**STATED TASK**
Rewrite the rows between the lines holding "You are a computer-use agent. Screen dimensions: 600x411" and "coord(214,104)", inclusive, putting "option button" in place of "radio" and keeping everything else the same.

(Raw records)
=-=-=-=-=
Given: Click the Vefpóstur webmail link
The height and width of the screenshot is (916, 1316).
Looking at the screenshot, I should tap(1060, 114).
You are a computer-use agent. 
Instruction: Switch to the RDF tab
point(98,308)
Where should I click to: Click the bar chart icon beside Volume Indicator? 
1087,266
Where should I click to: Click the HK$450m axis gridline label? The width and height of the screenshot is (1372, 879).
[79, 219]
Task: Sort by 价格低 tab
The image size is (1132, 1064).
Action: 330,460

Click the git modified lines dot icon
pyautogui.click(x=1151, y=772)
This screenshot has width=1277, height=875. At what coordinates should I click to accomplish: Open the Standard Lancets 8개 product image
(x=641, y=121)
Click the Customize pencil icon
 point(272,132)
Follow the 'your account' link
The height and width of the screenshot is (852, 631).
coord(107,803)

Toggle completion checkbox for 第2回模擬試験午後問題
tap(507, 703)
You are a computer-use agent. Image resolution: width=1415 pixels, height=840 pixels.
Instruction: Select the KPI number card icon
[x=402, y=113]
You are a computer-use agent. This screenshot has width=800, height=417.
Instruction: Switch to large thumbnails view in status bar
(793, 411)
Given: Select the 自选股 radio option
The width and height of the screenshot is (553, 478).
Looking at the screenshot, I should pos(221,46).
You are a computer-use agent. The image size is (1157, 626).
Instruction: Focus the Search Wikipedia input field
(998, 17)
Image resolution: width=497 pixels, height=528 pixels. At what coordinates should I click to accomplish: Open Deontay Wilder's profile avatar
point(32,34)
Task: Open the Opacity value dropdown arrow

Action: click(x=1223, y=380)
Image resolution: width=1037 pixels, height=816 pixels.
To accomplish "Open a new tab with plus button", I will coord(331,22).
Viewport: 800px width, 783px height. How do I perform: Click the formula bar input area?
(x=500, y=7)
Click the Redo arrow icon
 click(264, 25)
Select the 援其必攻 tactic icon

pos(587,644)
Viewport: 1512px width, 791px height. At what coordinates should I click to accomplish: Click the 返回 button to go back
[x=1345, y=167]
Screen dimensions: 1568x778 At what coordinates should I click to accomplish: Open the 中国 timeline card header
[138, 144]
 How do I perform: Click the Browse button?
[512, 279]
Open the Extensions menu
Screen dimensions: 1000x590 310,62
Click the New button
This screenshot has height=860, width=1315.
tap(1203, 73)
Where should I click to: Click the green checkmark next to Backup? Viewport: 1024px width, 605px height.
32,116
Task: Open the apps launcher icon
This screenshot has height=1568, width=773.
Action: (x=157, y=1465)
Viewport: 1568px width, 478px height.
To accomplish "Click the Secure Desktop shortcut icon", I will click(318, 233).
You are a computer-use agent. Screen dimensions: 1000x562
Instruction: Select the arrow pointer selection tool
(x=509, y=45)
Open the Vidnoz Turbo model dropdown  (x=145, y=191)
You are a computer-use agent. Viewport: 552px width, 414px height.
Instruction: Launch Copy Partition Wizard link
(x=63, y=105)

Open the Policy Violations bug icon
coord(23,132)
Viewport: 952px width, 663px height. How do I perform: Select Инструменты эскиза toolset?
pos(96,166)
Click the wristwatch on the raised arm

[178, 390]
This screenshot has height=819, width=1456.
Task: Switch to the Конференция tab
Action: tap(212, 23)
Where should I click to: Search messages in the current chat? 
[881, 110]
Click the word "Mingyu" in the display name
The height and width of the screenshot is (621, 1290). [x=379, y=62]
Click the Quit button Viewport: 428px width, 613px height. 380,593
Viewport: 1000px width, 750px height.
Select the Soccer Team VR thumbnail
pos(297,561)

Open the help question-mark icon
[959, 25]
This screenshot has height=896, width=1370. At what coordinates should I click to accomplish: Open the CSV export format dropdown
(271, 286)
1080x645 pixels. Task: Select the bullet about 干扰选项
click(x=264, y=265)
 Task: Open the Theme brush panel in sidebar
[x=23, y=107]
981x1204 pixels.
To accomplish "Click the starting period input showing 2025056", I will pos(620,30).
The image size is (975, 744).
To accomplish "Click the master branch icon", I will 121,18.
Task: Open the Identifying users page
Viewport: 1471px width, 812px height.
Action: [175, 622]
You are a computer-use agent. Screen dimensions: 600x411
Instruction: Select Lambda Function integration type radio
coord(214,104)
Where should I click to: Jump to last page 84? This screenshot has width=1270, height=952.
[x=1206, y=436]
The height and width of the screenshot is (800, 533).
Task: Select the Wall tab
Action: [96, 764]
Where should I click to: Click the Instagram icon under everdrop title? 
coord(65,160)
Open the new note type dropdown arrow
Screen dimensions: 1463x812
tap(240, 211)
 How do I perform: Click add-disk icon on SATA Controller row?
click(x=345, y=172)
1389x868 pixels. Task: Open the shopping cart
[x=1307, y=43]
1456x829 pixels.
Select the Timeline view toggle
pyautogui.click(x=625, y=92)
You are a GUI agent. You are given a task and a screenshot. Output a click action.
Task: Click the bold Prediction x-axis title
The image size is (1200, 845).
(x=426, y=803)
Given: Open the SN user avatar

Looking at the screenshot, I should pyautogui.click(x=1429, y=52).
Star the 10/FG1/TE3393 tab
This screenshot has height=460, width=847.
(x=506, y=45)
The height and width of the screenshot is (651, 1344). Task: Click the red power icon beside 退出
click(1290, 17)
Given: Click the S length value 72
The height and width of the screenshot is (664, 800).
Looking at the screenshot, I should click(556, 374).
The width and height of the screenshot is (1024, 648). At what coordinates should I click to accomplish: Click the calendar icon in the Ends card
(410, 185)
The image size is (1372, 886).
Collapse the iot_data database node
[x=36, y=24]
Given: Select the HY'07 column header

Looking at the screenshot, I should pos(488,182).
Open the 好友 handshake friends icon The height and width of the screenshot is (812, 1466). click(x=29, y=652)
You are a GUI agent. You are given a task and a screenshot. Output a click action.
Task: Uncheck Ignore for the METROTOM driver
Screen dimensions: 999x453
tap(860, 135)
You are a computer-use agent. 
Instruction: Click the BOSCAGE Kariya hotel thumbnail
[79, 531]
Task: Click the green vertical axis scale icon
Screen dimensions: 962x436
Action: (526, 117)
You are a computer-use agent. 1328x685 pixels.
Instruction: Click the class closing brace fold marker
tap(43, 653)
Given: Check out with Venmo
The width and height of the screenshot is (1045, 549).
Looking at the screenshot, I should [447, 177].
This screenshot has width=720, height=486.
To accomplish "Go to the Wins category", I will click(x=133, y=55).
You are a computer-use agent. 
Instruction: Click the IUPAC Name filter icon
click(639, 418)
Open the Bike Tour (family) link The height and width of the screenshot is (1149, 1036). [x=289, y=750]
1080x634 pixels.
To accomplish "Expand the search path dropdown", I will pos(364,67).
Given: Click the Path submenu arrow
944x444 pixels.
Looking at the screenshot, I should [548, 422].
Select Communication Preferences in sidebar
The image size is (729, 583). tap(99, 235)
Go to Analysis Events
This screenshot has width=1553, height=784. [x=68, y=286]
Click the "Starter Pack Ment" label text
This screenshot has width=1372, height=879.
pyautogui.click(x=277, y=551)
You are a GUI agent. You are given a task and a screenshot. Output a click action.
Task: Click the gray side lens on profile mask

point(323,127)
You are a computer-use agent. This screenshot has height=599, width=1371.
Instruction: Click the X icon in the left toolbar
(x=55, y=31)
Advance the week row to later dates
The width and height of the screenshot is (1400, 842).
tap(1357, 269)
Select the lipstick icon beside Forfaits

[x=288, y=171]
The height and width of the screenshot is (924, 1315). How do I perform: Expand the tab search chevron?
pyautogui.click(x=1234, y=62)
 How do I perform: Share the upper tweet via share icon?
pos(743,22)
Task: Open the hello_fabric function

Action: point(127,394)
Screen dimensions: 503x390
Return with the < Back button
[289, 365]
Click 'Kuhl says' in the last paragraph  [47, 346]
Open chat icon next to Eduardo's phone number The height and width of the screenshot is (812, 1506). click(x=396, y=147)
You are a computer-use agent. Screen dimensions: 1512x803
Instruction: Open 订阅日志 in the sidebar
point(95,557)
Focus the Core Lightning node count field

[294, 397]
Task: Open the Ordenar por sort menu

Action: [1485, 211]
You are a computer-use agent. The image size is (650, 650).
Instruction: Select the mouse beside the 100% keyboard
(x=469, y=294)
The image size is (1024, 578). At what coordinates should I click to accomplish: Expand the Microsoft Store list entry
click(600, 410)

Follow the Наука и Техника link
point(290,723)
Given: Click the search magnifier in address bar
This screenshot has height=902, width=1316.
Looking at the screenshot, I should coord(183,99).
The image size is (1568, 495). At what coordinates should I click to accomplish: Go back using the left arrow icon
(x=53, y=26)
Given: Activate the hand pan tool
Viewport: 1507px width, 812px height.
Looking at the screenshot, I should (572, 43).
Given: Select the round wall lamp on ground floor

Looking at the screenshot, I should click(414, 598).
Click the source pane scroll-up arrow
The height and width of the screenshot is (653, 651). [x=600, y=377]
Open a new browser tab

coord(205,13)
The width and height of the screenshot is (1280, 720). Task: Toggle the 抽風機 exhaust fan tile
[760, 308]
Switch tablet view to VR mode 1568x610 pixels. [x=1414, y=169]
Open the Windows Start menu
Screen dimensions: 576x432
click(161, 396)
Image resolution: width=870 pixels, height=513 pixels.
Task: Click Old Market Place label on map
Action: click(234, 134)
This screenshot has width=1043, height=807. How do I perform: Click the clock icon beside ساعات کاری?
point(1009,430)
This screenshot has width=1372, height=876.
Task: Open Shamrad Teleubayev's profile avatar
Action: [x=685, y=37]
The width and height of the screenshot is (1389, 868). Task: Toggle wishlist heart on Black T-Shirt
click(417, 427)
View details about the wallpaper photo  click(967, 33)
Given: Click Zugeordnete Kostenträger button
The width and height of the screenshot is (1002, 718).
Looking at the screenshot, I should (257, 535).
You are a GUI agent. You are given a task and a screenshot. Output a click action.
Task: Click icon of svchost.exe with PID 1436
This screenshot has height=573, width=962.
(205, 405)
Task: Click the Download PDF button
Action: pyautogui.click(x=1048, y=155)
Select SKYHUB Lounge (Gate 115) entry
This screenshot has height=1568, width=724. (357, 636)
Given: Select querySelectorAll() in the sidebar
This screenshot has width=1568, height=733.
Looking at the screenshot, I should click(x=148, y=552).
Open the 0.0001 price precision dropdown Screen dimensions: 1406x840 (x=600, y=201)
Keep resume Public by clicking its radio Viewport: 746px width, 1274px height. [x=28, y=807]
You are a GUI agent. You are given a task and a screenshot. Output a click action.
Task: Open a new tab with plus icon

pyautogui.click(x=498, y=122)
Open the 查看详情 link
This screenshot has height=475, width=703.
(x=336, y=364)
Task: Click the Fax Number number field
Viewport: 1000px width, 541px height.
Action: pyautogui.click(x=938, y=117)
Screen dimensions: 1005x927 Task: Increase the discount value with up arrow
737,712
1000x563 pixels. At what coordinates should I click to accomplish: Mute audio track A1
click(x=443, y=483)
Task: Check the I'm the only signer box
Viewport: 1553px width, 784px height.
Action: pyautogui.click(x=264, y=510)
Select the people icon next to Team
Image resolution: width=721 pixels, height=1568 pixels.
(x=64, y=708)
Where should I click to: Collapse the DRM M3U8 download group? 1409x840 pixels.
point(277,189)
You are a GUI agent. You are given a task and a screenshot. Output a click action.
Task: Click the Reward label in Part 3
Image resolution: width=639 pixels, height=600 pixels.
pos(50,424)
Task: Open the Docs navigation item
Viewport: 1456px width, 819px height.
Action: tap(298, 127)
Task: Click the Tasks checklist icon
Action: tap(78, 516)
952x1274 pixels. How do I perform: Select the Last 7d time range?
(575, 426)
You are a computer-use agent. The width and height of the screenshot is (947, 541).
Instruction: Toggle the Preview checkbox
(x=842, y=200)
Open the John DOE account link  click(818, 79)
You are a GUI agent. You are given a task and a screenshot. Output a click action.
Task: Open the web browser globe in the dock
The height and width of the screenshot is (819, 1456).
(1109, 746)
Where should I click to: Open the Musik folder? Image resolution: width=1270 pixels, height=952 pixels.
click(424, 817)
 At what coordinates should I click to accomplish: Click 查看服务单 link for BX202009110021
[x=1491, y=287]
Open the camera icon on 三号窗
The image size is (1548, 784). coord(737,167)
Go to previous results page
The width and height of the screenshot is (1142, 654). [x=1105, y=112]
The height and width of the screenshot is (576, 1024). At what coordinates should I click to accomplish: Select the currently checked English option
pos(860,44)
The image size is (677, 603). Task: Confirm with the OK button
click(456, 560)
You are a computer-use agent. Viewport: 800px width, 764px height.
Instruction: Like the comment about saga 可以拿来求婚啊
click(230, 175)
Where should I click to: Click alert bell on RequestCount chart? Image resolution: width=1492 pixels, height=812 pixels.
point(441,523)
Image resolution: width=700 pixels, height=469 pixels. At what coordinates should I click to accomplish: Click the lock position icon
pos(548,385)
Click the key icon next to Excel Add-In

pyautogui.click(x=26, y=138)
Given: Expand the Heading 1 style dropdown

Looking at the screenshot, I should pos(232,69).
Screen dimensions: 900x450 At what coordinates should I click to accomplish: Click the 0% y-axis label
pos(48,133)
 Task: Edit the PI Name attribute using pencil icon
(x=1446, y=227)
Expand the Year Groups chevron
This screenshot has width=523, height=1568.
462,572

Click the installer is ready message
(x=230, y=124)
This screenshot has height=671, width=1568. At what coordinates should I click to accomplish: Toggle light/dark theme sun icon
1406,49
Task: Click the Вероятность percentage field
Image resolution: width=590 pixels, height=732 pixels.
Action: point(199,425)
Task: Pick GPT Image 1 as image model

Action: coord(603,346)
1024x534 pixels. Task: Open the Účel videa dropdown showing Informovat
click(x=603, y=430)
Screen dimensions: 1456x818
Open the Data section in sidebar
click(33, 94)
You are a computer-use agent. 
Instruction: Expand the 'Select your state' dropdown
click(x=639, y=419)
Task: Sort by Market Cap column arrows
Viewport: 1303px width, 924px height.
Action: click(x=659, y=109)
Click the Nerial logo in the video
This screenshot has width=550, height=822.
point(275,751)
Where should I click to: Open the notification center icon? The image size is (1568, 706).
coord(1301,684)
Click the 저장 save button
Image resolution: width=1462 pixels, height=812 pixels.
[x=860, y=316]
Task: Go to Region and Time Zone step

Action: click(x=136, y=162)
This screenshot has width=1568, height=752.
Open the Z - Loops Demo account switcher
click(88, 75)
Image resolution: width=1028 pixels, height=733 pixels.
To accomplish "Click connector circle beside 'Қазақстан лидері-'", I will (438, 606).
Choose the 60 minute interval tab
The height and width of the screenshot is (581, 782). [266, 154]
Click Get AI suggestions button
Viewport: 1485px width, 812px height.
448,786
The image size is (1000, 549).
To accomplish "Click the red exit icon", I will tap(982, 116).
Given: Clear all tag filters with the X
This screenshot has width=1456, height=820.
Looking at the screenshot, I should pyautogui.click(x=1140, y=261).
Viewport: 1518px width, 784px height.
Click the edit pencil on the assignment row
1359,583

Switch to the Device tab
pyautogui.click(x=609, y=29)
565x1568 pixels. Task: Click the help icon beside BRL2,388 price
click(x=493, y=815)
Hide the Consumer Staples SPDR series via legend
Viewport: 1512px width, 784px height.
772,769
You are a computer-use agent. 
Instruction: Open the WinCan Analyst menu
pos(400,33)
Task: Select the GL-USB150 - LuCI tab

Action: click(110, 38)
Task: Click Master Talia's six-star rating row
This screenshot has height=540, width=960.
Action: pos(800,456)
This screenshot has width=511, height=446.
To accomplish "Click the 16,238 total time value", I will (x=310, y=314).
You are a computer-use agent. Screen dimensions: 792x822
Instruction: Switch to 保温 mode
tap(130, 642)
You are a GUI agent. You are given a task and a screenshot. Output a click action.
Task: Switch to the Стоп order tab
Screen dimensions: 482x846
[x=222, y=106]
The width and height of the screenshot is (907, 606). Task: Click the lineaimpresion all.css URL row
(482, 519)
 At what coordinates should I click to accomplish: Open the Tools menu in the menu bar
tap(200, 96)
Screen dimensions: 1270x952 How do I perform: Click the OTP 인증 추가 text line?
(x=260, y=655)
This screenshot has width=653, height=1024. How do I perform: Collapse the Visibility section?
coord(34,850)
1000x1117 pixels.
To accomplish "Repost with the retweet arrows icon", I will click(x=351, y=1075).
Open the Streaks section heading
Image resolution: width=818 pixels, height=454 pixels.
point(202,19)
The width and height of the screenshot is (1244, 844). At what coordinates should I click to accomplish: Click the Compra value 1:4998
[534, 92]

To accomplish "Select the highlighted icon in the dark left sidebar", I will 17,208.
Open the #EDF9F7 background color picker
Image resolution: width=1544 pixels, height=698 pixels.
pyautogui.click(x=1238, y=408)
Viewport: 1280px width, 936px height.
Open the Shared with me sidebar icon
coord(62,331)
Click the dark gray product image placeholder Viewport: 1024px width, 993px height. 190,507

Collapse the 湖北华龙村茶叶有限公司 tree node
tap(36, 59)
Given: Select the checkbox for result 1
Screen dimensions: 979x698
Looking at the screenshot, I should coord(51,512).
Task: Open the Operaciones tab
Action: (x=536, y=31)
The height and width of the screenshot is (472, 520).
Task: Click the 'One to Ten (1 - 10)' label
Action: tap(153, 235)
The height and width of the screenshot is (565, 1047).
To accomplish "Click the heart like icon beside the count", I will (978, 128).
=-=-=-=-=
**EXPECTED OUTPUT**
You are a computer-use agent. Screen dimensions: 600x411
Instruction: Select Lambda Function integration type option button
coord(214,104)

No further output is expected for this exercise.